3. Define social responsibility.


- is an ethical or ideological theory that holds that an organization or individual has an obligation
to society at large. Can also be referred to as the “social contract” between business and society.
It also includes the informal expectations that the public holds for business practices.
- involves 4 steps that start at:
1. Being profitable (the foundation upon which all others rest). This is required.
2. Obey the law (law id society’s codification of right and wrong). This is required.
3. Be ethical (obligations to do what is right and fair. Avoid harm). This is expected
4. Be a good corporate citizen. This is desired.

4. Compare and contrast concepts such as triple bottom line and corporate philanthropy.
- The triple bottom line: is the pressure to act in a more socially responsible way has led many
businesses to focus on more than just profits and to adopt a broader view of business success. It
involves businesses evaluating success in terms of financial, environmental and social
performance. (people, planet and profits)

-Corporate philanthropy: is the effort to increase social responsibility as companies seeks to


improve the communities and societies in which they reside and operate.
5.Discuss the four steps of the ethical decision-making process.
- it is important to follow a deliberate and systematic process:

1. investigate the ethical issue: gather relevant information about the situation and use the
information to identify the issue. To explore ethics of a situation, different ethical
theories can be applied to allow for multiple viewpoints which is essential. There ate
generally 5 general approaches that can be used

2. Identify the primary stakeholders


- To understand those who could be affected by your decision. You much allow for
different perspectives of each stakeholder.

3. Increase the number of alternative courses of action


- Expand the solution set to 3 or more alternatives.
- Is important to think creatively and generate as many courses of action as possible

4. Inspect the consequences of the alternative


- These steps encourage discussions and may uncover different viewpoints to allow for a
fair evaluation.

6.Describe the five major approaches (theories) of business ethics.
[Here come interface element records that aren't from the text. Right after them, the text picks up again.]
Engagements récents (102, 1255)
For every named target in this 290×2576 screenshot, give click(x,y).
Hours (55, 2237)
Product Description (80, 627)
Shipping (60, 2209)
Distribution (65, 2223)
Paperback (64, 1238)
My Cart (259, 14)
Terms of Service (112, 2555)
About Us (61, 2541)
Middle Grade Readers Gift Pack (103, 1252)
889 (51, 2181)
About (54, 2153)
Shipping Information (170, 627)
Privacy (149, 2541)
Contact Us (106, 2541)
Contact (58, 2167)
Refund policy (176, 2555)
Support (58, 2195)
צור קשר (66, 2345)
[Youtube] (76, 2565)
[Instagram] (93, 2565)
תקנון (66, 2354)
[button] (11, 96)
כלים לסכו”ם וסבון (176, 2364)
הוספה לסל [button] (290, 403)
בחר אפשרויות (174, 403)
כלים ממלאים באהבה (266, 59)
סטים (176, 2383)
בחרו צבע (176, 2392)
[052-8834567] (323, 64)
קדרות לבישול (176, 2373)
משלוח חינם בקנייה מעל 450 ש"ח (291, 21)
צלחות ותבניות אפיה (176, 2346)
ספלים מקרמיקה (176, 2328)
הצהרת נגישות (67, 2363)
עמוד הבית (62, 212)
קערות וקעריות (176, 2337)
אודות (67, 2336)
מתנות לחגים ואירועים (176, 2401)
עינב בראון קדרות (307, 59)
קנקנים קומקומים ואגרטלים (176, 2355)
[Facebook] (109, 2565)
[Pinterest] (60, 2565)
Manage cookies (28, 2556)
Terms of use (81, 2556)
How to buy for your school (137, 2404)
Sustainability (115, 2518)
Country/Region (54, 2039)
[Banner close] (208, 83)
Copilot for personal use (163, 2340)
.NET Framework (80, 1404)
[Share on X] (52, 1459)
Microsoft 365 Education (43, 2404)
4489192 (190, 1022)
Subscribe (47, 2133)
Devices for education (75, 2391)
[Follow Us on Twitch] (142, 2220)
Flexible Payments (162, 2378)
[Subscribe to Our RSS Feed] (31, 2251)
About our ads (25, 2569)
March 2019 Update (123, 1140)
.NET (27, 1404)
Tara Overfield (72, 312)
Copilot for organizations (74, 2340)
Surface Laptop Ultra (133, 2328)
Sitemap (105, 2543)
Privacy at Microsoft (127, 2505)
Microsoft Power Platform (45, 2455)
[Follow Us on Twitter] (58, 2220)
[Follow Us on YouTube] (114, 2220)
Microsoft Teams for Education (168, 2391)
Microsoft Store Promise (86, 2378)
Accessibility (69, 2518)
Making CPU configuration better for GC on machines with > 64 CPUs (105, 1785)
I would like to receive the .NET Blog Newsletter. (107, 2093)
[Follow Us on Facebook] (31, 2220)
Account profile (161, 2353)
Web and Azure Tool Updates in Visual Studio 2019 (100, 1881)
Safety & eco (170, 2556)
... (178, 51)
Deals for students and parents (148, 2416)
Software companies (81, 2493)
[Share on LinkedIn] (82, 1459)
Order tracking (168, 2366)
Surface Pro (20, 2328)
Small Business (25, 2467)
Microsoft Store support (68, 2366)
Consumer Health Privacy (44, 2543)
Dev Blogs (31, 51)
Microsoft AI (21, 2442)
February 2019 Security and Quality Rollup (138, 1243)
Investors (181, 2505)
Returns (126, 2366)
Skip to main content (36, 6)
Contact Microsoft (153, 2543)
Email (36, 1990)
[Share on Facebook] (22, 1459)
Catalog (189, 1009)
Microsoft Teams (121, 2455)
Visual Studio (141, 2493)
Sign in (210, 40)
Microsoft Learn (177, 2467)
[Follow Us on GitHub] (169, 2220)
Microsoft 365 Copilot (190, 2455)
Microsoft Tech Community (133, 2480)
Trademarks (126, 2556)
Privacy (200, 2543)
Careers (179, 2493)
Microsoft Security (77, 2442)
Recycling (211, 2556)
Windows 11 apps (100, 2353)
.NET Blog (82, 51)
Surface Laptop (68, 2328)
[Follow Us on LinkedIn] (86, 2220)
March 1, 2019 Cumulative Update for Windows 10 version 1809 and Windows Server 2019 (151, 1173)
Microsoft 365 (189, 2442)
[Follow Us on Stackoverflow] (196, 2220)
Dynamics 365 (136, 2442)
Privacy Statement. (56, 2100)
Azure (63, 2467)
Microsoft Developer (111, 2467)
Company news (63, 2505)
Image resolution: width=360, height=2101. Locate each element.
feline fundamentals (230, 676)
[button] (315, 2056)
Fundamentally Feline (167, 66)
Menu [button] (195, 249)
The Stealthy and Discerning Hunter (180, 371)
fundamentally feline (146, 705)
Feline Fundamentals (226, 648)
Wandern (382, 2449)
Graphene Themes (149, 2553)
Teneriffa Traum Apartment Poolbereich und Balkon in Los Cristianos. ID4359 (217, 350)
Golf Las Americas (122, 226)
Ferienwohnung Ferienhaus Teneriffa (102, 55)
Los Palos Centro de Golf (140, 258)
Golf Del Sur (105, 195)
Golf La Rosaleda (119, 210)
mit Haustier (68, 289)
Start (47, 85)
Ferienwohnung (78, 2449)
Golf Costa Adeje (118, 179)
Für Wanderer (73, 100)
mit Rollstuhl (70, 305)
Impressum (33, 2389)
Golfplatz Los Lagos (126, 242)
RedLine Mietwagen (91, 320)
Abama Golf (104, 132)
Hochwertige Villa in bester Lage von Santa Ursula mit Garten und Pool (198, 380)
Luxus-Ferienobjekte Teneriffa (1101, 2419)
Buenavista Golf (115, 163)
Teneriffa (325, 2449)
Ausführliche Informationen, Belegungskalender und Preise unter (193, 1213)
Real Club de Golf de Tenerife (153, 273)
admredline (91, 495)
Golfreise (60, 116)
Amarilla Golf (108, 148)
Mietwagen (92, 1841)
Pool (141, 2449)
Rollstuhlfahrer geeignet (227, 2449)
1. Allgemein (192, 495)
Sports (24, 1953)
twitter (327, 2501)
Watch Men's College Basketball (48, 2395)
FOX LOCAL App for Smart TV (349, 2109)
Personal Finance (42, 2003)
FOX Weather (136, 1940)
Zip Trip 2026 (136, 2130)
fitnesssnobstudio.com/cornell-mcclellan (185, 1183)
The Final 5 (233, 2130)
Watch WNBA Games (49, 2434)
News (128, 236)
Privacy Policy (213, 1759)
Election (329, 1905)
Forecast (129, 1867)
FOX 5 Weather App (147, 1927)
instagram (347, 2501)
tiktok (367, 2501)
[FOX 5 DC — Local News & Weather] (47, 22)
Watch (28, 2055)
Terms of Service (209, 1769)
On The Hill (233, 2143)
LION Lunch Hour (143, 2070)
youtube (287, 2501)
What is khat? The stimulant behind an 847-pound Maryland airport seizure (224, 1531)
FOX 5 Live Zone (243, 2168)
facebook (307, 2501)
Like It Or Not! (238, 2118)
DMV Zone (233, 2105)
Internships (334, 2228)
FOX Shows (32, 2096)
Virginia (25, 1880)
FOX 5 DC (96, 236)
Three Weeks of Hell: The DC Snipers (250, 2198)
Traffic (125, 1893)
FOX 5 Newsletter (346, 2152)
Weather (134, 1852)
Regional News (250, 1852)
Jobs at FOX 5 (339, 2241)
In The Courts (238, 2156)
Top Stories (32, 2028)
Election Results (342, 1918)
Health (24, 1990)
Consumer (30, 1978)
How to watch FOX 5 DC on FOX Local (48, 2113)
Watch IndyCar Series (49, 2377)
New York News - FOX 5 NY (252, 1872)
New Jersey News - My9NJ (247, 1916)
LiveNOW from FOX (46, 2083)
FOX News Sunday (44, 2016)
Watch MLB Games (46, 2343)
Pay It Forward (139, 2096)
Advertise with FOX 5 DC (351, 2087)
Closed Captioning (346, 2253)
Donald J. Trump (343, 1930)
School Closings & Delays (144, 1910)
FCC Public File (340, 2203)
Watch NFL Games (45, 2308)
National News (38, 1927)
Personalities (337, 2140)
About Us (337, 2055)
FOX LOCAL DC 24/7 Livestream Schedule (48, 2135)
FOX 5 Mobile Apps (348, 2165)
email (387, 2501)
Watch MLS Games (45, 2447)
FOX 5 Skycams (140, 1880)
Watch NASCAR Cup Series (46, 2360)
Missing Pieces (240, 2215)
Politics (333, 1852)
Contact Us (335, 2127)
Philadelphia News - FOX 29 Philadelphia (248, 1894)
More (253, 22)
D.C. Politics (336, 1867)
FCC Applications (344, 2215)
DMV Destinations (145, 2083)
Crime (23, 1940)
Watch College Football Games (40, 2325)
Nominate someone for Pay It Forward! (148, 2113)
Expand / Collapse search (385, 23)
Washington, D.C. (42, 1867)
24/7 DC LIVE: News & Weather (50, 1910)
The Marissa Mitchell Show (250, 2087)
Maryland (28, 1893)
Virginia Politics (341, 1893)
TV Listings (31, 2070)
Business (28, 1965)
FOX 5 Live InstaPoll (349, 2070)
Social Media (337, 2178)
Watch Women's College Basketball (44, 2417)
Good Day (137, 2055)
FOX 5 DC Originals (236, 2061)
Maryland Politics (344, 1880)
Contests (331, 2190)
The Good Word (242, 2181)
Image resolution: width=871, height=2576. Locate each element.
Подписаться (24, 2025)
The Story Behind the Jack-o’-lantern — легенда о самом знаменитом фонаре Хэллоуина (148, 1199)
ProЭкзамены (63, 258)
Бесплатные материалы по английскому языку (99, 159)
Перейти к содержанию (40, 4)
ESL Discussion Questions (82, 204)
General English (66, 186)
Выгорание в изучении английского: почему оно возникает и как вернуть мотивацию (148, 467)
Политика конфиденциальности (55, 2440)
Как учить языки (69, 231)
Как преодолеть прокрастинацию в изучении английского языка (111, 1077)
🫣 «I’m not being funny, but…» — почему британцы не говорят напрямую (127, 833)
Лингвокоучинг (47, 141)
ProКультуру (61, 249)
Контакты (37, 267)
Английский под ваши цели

- Utilitarian: assesses possible action in terms of its consequences. The goal is to achieve
the greatest good for the greatest number while also creating the least amount of harm.
Might rely on a statistical analysis of probable outcomes.
- Individual Rights: to avoid actions that infringe on the rights of others. This focuses on
respect for human dignity (eg) right to privacy
- Fairness: to treat everyone equally; if there is unequal treatment it must have a just
cause (fair reason)
- Common good: to ensure and enhance benefits of an action for society as a whole. Ask
whether an action benefits a specific element of the common good for the entire
system.
- Virtue: is a given action reflective of the kind of person we are or want to be.